Stored items:
◆ ◆ ◆ ◆ ◆

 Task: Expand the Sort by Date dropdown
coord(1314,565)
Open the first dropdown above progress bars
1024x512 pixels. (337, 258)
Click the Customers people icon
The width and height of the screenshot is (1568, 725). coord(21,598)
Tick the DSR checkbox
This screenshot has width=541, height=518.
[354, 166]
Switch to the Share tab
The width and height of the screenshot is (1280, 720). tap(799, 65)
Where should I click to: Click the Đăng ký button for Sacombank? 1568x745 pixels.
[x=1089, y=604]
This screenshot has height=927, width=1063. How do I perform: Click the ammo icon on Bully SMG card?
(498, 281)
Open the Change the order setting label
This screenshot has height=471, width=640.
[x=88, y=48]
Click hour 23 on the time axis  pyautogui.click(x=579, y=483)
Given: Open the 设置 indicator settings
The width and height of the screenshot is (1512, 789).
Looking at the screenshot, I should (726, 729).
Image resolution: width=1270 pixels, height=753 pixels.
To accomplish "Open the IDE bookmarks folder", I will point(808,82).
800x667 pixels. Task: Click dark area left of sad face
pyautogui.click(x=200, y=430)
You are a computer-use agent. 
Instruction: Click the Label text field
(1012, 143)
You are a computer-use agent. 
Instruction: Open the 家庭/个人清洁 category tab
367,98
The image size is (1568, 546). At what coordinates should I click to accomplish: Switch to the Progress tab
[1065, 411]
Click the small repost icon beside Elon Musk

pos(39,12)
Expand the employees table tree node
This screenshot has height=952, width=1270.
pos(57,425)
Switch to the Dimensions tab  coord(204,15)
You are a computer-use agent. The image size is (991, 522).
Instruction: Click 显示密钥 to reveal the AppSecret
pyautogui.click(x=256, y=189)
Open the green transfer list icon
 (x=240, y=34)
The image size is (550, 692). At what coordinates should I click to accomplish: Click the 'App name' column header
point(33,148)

◆ ◆ ◆ ◆ ◆

Task item
Would you print exactly, and only, the lines of the data above from the line with "Tick the DSR checkbox" through the line with "You are a computer-use agent. The", inclusive?

Solved exercise
Tick the DSR checkbox
This screenshot has width=541, height=518.
[354, 166]
Switch to the Share tab
The width and height of the screenshot is (1280, 720). tap(799, 65)
Where should I click to: Click the Đăng ký button for Sacombank? 1568x745 pixels.
[x=1089, y=604]
This screenshot has height=927, width=1063. How do I perform: Click the ammo icon on Bully SMG card?
(498, 281)
Open the Change the order setting label
This screenshot has height=471, width=640.
[x=88, y=48]
Click hour 23 on the time axis  pyautogui.click(x=579, y=483)
Given: Open the 设置 indicator settings
The width and height of the screenshot is (1512, 789).
Looking at the screenshot, I should (726, 729).
Image resolution: width=1270 pixels, height=753 pixels.
To accomplish "Open the IDE bookmarks folder", I will point(808,82).
800x667 pixels. Task: Click dark area left of sad face
pyautogui.click(x=200, y=430)
You are a computer-use agent. 
Instruction: Click the Label text field
(1012, 143)
You are a computer-use agent. 
Instruction: Open the 家庭/个人清洁 category tab
367,98
The image size is (1568, 546). At what coordinates should I click to accomplish: Switch to the Progress tab
[1065, 411]
Click the small repost icon beside Elon Musk

pos(39,12)
Expand the employees table tree node
This screenshot has height=952, width=1270.
pos(57,425)
Switch to the Dimensions tab  coord(204,15)
You are a computer-use agent. The image size is (991, 522).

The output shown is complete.